[news.admin] summary of responses to my question on compressing /usr/spool/news

paul@vixie.UUCP (Paul Vixie Esq) (05/25/87)

Well, okay, this is a very late summary of the responses to my question,
"should we compress news in the spool directories?"  The answer, it seems,
is "no".  Although I feel like I must have been pretty ambitious that day
to propose such a thing, I remain convinced that it would be an idea worth
trying.  If I try it, I'll let everybody know how it works out.

Since the commonest response was "that would take all kinds of CPU time for
the news readers", let me deal with that.  It takes MUCH LESS TIME to
uncompress than to compress something.  Try 'zcat' on a very long file, 
and you'll see what I mean.

The second-most-common response (subjectively) was "it would only be of
use on a small-disked, single-user system."  Well, that's me!  I have about
130Mb of disk, and 22Mb is taken up just keeping 7 days of news on line.
I'd like to have that other 10~12Mb for source code and other things ...

As for the complaint that compression doesn't help much with small files,
which most news articles are (small, that is), I don't know.  When you have
hundreds of files taking up tens of megabytes, a little bit would go a long
way.

Here are the responses, with headers and signatures pruned:
---------------------------------------------------------------------------
Organization: MECC Technical Services, St. Paul, MN
Date: 16 Apr 87 10:22:46 CST (Thu)
From: sewilco@meccts.MECC.COM (Scot E. Wilcoxon)

I've been thinking about the same thing for a while.

I think the articles should be compressed by replacing words and
phrases with short codes.  The `compress` program is a good
general-purpose tool, but one oriented specifically toward English can
do a good (better?) job.  Also, the news-reading programs need a
format which can be decoded quickly and cheaply.

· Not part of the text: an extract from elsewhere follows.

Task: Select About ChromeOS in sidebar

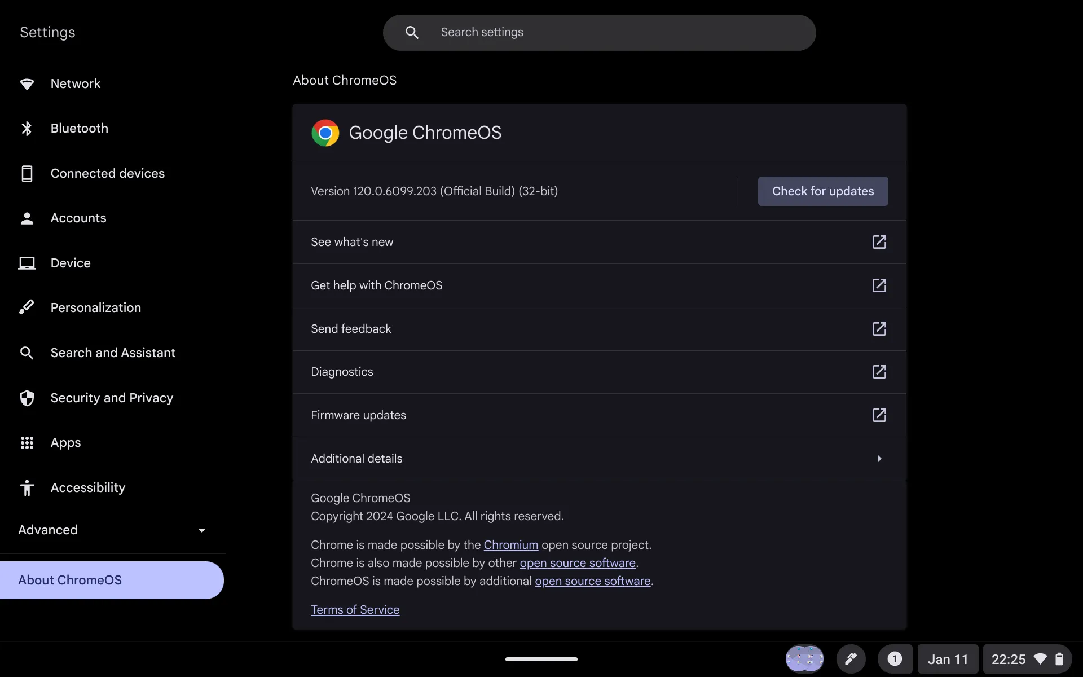Action: (x=70, y=580)
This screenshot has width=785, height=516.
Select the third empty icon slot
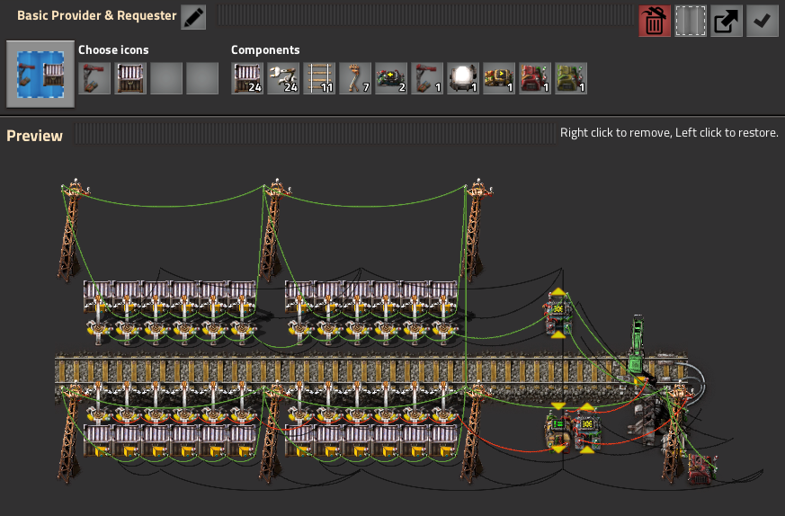166,78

If the codes happen to be similar to the escape sequences for macro
expansion of a terminal (say, the NAPLPS macros), expansion of the
text could even be done by a terminal or PC program.

For batching of such articles, the "sys" file entry could specify if
the other site can handle articles with this new compression.  If this
is the case, a new program can handle it instead of 'cunbatch'.
-------------------------------------------------------------------------
Date: Thu, 16 Apr 87 08:48:21 EDT
From: John Owens <sun!xanth.cs.odu.edu!john>

The biggest problem I see with your solution is the incredible use of
CPU time this would take whenever anyone read news.  I know that
sometimes, when I'm on a fast terminal, I'll skim through some
newsgroups with the space bar when I'm in a hurry, seeing if anything
catches my eye.  I wouldn't be able to do this with your scheme - it
would take at least a second or two to uncompress an article on a
moderately-loaded system, and would take much too long, and add much
too much to the load, on a heavily loaded system.

Of course, if you're reading news on a private system, like a PC
running Xenix, this wouldn't be as important, and since these systems
are the ones most likely to have a severe shortage of disk space, this
could work out after all.  I would suggest having the compressed data
in the article, and piping that part of the file through
compress/uncompress as needed - two files don't buy you anything,
since this is as easy as piping the entire file.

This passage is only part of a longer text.